Just beyond the well-traveled lands of the Mediterranean lies the Balkan city of Sarajevo, the capital of Bosnia, rich with history, culture, and food. Fathom reader and contributor Emily Abernathy-Jones shares a fascinating overview.
SARAJEVO, Bosnia and Herzegovina – It has been nearly twenty years since Bosnia has seen war. The country is still recovering, and its battered reputation doesn't even begin to hint at the simple, rugged beauty of the country or its cosmopolitan capital city's enchanting blend of Ottoman exoticism and European elegance.
Bosnia has not only been an important stop on the trade passage between West and East for centuries, but has been at the center of a tug-of-war between competing empires seeking to expand their influence by conquering the Balkans. Rome versus Byzantium, Catholicism versus Orthodoxy, Hungarians versus Turks, Ottomans versus Austro-Hungarians. The struggles of the day have all clashed head-on in Bosnia. And while it's sometimes flattering to be fought over, in practice this has meant a steady parade of conquerors who have set up shop in Bosnia and tried to advance their aims by yoking locals to their cause. Architectural, cultural, and religious imprints have been left behind by each wave of empire-building aspirants.
It has left a mark on Sarajevo: From one end of town to the other you can literally step through centuries of history, from cobblestoned Ottoman stronghold to Austrian nation to Socialist Yugoslavian republic and back to modern, independent Bosnia and Herzegovina.

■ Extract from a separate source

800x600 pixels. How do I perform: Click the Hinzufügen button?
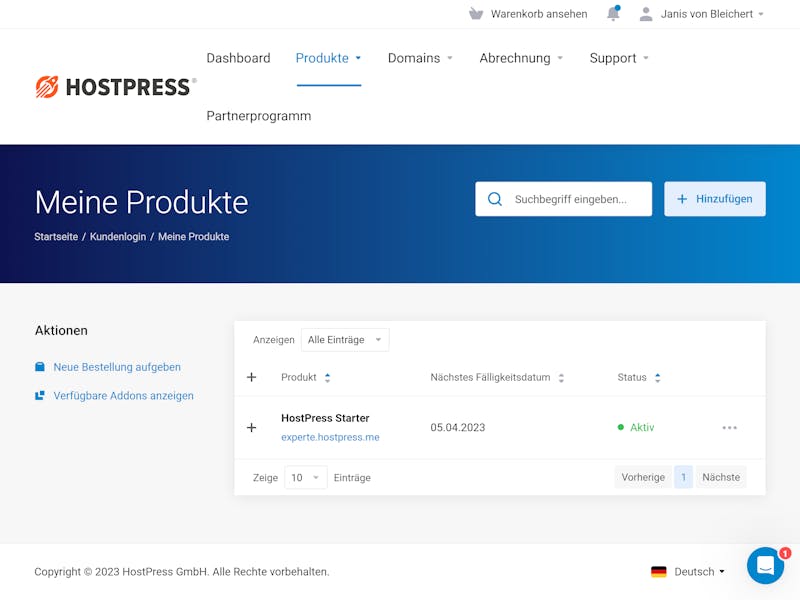715,199
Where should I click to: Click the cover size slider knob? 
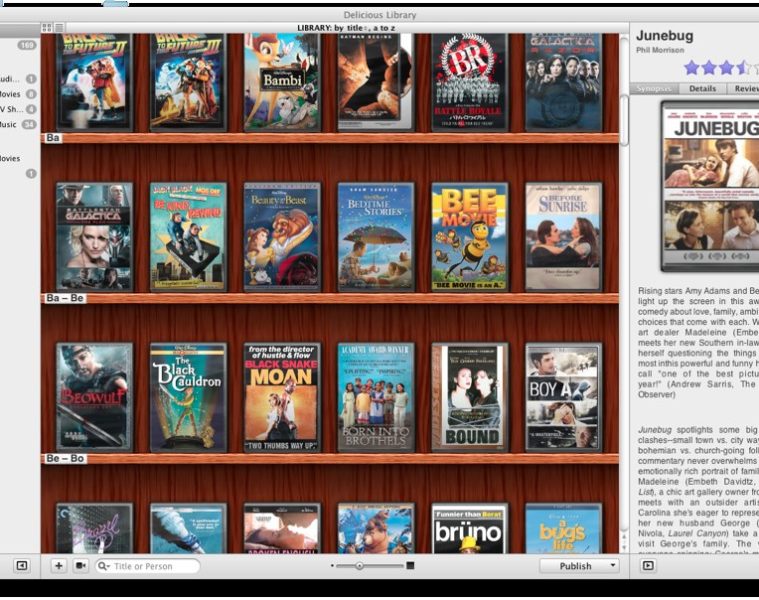(x=359, y=566)
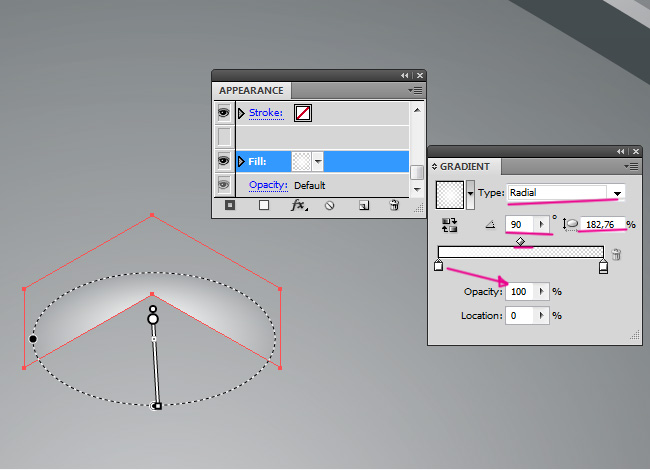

I had a few days to spare on the back end of a trip to Belgrade last winter, and I pounced at the chance to spend them in Sarajevo, a scant half-day's drive from Belgrade and similarly close to various Croatian coastal towns. Beyond dim memories of the 1984 Winter Olympics, I hadn't given Bosnia much thought until the winter after I graduated from college when, on an icy afternoon in late 1995, I found myself on an overheated New Jersey Transit train, engrossed in a dense foreign affairs article on the Bosnian War that I had brought along to pass the time. Just trying to keep track of the primary players — Bosnian Serbs, Bosnian Muslims, Serbian Serbs, Croatian nationalists — required an outsized amount of mental bandwidth, and by the end of the ride the margins of my magazine were heavily annotated with notes and question marks as I tried to make sense of the tangled allegiances, historical grievances, and nationalist ambitions in the region that lead to the shocking atrocities of war. Thankfully, within the framework of the Dayton Accords signed in December of 1995, it was coming to a long-overdue end, halting the nearly three-year siege and the worst genocide on European land since the Second World War.

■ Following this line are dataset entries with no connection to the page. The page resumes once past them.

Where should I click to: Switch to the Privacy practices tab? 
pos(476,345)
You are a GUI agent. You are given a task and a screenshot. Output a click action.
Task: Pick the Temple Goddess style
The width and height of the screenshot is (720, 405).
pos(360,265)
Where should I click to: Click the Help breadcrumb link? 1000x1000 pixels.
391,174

Needless to say, the scars are still there, though they are healing. In the meantime, Sarajevo absolutely merits a trip. The compact city in a valley in the Dinaric Alps can be seen in a couple of days, making it the perfect stopover or addendum to your European travel plans.
HITCH A RIDE
First, don't rule out the idea of being driven to Sarajevo, especially if you are coming from Belgrade. I am normally a go-it-on-your-own kind of girl, but on the advice of our hotel in Belgrade (Townhouse 27, perfect in every way), who warned of multiple unmarked turns along the four-hour drive to Sarajevo, my husband and I hired a driver. Zoran Zupanc of Taxi Exclusive turned up in a sleek Audi and navigated all those unmarked turns (yup, not a sign in sight, not even in Cyrillic), stern border officials, and hairpin curves with ease. Which means you can sit back and enjoy the passing scenery. Rural Bosnia looks a lot like Vermont, in that people emerge out of nowhere on switchback roads to fill buckets from taps connected to mountain springs.
GET A LAY OF THE LAND
When you arrive in Sarajevo, drop your bags and get going! There's no time like the present, and you're going to wish you had stayed longer. Grab a map so you know what you're seeing, but given that Sarajevo is hemmed in by mountains and divided by the Miljacka River, it's pretty hard to get lost. If you are going uphill, you are heading out of town; if you cross the river once, then you need to get back over at some point.
A good place to start is at the Sebilj, or "pigeon square," in the Baščaršija, the old Ottoman bazaar. This is Sarajevo at its most beguiling and charming. From here, looking at the Islamic domed roofs and down the small stone-paved alleys flanked by doll-size, wooden storefronts and craftsman's workshops, it's easy to imagine life as medieval trader bunking down with a donkey caravan during the earliest days of Ottoman rule.
If you want to kick off your stroll with some Bosnian cuisine in your belly, duck into Buregzinica Dzinovic (Baščaršija, 24), just opposite the main public fountain in the square for a cheap and cheerful helping of burek, the delicious square of meat pie wrapped in phyllo dough and served with a yogurt drink on the side.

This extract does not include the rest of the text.